Dans les années 1960, l'État a eu la volonté politique d'aider financièrement la transformation de PME en champions mondiaux : ce fut une réussite puisque les groupes du CAC 40 sont tous devenus des groupes internationaux, ce qui les a, du reste, éloignés du territoire national. Nous devrions tous avoir aujourd'hui pour ambition de permettre à des entreprises de taille intermédiaire de plus en plus nombreuses de percer le plafond de verre, afin qu'elles deviennent de grands groupes internationaux. C'est la volonté du Gouvernement : dans dix ou vingt ans, de grands groupes nouveaux devront prendre la relève de ceux que nous avons su créer dans les années 1960 et 1970. Tous les grands groupes internationalisés doivent rendre ce qu'ils ont reçu de la puissance publique en aidant à leur tour des entreprises plus modestes de leur filière à grandir pour accéder à l'international.

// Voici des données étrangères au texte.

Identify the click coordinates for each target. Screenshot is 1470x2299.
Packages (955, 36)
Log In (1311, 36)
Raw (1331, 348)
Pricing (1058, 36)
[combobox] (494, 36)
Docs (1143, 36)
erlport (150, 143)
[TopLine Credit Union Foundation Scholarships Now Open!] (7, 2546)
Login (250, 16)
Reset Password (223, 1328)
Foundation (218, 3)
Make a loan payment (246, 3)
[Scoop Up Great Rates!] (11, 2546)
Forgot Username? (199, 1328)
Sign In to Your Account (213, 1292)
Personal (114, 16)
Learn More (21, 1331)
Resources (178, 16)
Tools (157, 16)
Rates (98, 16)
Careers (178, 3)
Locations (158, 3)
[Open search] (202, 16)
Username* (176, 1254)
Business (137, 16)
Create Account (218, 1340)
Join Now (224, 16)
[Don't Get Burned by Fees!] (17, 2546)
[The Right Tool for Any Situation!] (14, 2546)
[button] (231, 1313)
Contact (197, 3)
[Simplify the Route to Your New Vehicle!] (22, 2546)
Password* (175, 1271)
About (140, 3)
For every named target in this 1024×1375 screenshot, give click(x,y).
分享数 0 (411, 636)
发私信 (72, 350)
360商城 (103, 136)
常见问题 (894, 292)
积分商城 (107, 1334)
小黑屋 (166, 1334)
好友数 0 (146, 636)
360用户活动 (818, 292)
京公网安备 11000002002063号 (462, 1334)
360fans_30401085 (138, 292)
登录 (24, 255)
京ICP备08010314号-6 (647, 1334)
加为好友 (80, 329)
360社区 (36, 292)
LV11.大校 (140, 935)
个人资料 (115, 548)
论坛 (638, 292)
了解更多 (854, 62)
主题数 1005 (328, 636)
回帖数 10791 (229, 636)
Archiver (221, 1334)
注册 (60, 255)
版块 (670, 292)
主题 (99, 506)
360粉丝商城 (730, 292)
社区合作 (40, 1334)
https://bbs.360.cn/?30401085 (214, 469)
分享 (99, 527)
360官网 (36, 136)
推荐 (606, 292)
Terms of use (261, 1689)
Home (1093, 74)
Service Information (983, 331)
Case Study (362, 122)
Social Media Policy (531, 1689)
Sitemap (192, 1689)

Jamais je n'oppose les grands aux petits parce que j'ai besoin à la fois des navires amiraux et de la flotte. Mes prédécesseurs ont signé trop de chartes inefficaces : c'est pourquoi je veux faire un bilan des bonnes pratiques en vue de les consolider. Je cite un exemple. J'ai accompagné il y a quelques semaines le Premier ministre à Singapour où nous avons visité le chantier d'un des plus grands complexes sportifs au monde. C'est parce que Bouygues, qui en est le maître d'oeuvre, a emmené avec lui Delta Dore, une ETI, que cette entreprise a pu remporter le marché dans sa spécialité (le chaud et le froid) et pourra ensuite se développer sur d'autres marchés internationaux.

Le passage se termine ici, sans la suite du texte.